Part two: Yogic response through nervous system and neurotransmitters

Part two: Yogic response through nervous system and neurotransmitters

In the previous post we highlighted the physical changes that happen inside the brain while practising yoga, meditation or pranayama (breathing exercises). However, it is well known that the positive power and serenity that we feel after a yoga class, do not stay only in the brain. What we experience is rather a mixture of colourful vibes that irradiates in the whole body, making us calm, relaxed and energised at the same time. The protagonist of these beneficial transmissions is our nervous system that distributes signals from the brain to every end of our wonderful body.

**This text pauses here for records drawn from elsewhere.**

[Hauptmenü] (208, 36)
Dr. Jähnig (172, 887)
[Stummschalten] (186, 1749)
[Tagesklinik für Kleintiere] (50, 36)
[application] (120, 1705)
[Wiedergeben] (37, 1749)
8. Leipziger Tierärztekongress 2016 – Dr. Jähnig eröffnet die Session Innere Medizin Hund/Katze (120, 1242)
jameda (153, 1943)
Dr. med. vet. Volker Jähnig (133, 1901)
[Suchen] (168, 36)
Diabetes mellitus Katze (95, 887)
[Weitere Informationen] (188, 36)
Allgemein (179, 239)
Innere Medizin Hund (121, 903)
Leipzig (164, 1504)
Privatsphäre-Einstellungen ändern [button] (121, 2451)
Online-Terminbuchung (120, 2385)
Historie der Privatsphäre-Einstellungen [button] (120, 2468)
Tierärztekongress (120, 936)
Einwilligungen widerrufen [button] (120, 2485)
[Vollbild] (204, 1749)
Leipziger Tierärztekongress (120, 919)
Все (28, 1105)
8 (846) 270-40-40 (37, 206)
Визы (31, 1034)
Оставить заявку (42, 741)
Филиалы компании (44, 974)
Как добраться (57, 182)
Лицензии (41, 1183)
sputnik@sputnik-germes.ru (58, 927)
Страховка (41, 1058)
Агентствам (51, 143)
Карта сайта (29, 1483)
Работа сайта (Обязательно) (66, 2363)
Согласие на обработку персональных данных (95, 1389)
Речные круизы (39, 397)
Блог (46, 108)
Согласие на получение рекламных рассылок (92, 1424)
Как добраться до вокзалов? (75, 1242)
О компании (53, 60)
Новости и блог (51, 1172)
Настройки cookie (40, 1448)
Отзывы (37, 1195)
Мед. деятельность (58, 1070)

We could symbolise the nervous system as a National rail map where we have the Central station, (our brain), and the rails that travel all around the country (our body). Some tracks are bigger and busier (eg.spinal nerves) others are smaller and quieter (eg. nerves at the end of our fingertips). Nevertheless, they all have an important job to conduct as without them we could not perform as a unity and communication within ourselves will be missing.

Our Nervous system is quite complex but for the purpose of this yogic article, we will concentrate on the so-called “Autonomic Nervous System” (ANS). This portion of the Nervous system is what looks after muscles and glands, therefore its role is to influence and control the function of internal organs. Not only it is the director of our passive bodily functions regulating heart rate, digestion and respiratory rate, but it is also responsible for the “Fight or Flight” or “Rest and Digest” response taken by our mind and body in reaction to a stressful situation.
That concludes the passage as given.